Thursday, May 23, 2019

Dean Andrew Guzman encourages students to exhibit the five traits of a Trojan

By Leslie Ridgeway 

Nearly 500 students from the USC Gould School of Law’s Graduate and International Program (G&IP) celebrated Commencement May 10 in front of an enthusiastic audience of family, friends, faculty and staff on the University Village lawn.

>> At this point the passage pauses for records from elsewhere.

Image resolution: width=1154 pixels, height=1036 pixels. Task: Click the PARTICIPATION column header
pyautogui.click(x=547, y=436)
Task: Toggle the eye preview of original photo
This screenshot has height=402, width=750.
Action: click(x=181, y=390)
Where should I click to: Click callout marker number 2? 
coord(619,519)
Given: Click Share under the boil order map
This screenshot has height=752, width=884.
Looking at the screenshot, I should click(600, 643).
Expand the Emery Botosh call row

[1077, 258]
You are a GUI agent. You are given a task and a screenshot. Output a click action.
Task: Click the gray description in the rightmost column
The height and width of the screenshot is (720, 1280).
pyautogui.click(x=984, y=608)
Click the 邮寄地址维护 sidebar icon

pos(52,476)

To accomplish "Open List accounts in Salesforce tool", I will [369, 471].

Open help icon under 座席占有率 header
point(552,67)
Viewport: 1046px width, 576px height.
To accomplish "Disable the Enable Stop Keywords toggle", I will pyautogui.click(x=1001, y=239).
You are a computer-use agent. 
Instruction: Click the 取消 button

The ceremony featured some important milestones, including the 16th class of Master of Laws graduates representing

Dean Guzman speaks to 2019 graduates 
41 countries, the second class of graduates of the LLM program in Alternate Dispute Resolution and Master of Dispute Resolution programs, and the second class of the Master of Studies in Law program.
 
The event also included remarks from keynote speaker Nina Hachigian, deputy mayor of International Affairs for the City of Los Angeles and former U.S. Ambassador to the Association of Southeast Asian Nations, as well as student speaker Purita Angela Sandalo-Parayno.
 
Dean Andrew Guzman used the inscription at the base of the Tommy Trojan statue on campus as inspiration for his address to the graduates, encouraging them to exhibit the five traits of a Trojan: Faithful. Scholarly. Skillful. Courageous. Ambitious.
 
Dean Guzman advised the graduates to stay faithful to their classmates and others in the Trojan Family, to continue scholarly efforts by embracing lifelong learning, and employing their skills to make a difference to others. He also exhorted graduates to exhibit courage by pursuing justice, and to never be satisfied with the status quo.
 
“We have a legacy at Gould of inspiring pioneers and difference-makers across the field of law,” he said. “I urge you to add the next chapter to that legacy. I have every confidence that you are equipped with the knowledge, analytic skills and abilities to head out into the world and do incredible things.”
 
The ceremony included a moving posthumous degree conferral for Nathaniel Alfredo Putera Lubis, an LLM student from Indonesia who tragically passed away in March at age 26. His LLM degree was conferred to his parents, Timbul and Linda, who joined Dean Guzman on stage for the honor.
 
 
Ambassador Hachigian noted the challenges to the rule of law and opportunities to uphold it that await graduates, ticking off the myriad national and international events that signal threats to the rules, and standards guiding human behavior.
 
“There’s a common thread to these incidents,” she said. “What is under attack and what I fear is weakening is the very principle that makes this country and our system so functional and special, and that is the rule of law.”
 
Hachigian detailed the rule of law’s vulnerability as a social constraint that exists simply because people believe in it and agree to it.
 
“What you graduates need to do is not only use the law but defend the system that enables it and makes it stronger,” she said, encouraging graduates to follow in the footsteps of movements such as #MeToo, as well as local, national and international initiatives such as the Paris Climate Accord and Los Angeles’ Green New Deal.
 
“You are now guardians of the rule of law, the special spark that lights the flames of liberty and equality,” she said. “Whether you go into private practice, or a nonprofit, or government work, whether you practice here or in another country, you can defend this concept, you can believe in it, you can write about it and speak about it, you can model it in your own behavior.”
 
 
Student speaker Sandalo-Paranyo, who plans a career in transactional law and public interest law, focused her remarks on gratitude to USC Gould for the social events, career development opportunities, and mentoring opportunities that enriched the law school experience for her and her classmates. She also noted the importance of maintaining the relationships forged at USC Gould.
 
“In the process of learning from each other’s experiences, we learned the value and importance of building lasting relationships – learning how to understand others’ cultures and respecting other people whose backgrounds are not the same as ours,” she said. “And this is what will make us better professionals in our field.”